Преобразуйте строки в нумерованный список без пустых строк: начните с самой первой строки и закончите строкой, содержащей «Action: [873, 22]», включив её.

──────

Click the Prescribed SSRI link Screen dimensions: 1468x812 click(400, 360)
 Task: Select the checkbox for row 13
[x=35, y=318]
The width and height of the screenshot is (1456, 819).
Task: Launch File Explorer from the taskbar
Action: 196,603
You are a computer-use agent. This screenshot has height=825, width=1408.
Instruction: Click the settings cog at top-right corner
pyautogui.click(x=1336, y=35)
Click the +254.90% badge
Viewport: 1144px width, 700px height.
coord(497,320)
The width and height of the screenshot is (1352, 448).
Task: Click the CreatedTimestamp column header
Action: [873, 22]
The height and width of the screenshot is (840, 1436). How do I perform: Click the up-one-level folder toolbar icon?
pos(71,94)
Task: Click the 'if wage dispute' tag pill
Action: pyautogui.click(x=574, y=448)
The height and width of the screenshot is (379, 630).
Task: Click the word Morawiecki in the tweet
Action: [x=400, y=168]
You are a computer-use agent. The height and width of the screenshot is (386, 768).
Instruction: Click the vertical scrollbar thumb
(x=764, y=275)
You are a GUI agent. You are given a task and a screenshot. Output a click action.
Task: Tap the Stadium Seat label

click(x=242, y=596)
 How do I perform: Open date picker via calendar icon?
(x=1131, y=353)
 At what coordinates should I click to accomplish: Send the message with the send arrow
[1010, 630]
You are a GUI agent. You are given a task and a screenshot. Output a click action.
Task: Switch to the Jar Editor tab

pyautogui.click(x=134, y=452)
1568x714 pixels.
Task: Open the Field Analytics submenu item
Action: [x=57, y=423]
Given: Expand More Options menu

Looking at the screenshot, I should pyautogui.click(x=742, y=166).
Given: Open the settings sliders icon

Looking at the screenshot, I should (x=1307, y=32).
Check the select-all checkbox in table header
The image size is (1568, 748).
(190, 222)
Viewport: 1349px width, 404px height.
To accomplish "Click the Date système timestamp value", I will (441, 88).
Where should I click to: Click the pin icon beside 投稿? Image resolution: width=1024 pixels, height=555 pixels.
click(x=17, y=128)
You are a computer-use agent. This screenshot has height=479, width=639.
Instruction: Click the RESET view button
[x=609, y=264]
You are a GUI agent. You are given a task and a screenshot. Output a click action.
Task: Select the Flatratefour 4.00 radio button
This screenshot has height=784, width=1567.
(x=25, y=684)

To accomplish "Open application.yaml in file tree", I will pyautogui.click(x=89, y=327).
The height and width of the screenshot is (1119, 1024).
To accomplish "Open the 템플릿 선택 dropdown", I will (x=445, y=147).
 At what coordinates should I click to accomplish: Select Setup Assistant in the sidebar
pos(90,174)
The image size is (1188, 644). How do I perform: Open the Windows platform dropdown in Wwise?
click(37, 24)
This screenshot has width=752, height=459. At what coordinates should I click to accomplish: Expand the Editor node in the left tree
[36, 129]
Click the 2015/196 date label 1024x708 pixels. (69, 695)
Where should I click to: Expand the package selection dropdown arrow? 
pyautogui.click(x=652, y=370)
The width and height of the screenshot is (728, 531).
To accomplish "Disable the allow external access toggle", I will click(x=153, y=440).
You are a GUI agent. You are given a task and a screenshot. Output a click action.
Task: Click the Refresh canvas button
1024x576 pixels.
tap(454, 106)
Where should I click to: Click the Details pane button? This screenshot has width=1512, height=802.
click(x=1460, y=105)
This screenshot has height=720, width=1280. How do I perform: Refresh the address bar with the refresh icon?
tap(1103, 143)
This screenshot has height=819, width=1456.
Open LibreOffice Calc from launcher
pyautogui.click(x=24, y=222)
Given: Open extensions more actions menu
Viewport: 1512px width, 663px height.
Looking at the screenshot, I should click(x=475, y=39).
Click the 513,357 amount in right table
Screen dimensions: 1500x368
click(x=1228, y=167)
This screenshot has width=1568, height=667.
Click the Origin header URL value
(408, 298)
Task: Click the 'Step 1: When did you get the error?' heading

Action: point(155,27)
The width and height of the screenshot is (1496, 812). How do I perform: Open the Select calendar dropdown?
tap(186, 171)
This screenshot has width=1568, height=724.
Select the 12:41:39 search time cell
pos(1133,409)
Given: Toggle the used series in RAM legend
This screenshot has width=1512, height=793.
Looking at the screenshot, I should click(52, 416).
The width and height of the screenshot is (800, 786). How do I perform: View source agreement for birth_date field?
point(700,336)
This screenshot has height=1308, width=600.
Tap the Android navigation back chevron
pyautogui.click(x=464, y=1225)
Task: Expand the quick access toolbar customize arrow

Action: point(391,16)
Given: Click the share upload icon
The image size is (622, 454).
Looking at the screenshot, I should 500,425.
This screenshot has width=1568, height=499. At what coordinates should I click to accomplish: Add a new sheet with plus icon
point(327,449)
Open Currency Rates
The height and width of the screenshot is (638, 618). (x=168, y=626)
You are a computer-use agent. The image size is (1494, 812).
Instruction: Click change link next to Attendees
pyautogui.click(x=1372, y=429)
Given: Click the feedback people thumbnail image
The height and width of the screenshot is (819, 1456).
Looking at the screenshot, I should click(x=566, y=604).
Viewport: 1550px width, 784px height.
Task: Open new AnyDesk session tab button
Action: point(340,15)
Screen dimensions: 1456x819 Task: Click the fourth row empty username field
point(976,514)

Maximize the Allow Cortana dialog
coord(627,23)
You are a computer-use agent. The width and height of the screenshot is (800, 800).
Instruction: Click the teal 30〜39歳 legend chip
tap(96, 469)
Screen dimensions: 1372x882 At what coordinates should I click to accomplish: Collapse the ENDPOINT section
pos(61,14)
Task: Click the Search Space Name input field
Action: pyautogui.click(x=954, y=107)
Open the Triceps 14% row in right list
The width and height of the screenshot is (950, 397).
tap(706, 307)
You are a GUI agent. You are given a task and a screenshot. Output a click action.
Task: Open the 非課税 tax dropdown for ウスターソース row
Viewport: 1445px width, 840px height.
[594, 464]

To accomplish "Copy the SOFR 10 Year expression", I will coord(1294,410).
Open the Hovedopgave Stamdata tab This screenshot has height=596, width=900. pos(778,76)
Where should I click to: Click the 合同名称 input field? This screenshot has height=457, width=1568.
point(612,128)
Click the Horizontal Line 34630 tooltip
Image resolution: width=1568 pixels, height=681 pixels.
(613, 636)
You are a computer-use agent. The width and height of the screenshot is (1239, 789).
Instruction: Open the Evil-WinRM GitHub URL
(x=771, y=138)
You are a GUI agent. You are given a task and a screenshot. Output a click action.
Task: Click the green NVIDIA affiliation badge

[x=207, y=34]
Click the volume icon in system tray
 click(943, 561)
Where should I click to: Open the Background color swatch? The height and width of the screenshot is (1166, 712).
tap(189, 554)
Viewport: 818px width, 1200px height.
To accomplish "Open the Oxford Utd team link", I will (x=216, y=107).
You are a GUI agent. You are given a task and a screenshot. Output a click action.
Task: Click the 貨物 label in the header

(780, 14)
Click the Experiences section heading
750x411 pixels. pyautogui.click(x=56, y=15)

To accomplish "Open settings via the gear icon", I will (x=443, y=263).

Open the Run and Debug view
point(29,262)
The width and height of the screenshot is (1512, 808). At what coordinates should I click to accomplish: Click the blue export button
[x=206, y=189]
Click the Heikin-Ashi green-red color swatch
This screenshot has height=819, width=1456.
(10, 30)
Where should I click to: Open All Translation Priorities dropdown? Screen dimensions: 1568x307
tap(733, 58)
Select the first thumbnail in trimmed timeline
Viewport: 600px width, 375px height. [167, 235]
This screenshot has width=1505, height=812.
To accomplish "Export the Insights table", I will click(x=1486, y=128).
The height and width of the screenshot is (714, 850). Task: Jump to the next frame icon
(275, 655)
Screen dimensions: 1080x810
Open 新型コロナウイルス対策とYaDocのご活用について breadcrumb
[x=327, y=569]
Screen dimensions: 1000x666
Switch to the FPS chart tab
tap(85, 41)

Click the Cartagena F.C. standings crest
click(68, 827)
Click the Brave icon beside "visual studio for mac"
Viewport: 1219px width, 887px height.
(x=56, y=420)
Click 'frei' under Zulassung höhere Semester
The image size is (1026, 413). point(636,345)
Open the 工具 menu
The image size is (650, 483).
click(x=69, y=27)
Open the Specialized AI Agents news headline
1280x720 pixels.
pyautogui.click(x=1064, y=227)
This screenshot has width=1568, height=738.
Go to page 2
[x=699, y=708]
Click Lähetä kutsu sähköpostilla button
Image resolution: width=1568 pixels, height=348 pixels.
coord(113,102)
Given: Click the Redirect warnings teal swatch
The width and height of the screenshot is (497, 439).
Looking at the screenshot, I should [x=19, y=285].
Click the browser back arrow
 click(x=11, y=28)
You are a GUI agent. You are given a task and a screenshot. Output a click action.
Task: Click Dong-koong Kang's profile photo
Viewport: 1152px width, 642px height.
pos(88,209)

──────

§ **Решённое задание**
1. Click the Prescribed SSRI link Screen dimensions: 1468x812 click(400, 360)
2.  Task: Select the checkbox for row 13
3. [x=35, y=318]
4. The width and height of the screenshot is (1456, 819).
5. Task: Launch File Explorer from the taskbar
6. Action: 196,603
7. You are a computer-use agent. This screenshot has height=825, width=1408.
8. Instruction: Click the settings cog at top-right corner
9. pyautogui.click(x=1336, y=35)
10. Click the +254.90% badge
11. Viewport: 1144px width, 700px height.
12. coord(497,320)
13. The width and height of the screenshot is (1352, 448).
14. Task: Click the CreatedTimestamp column header
15. Action: [873, 22]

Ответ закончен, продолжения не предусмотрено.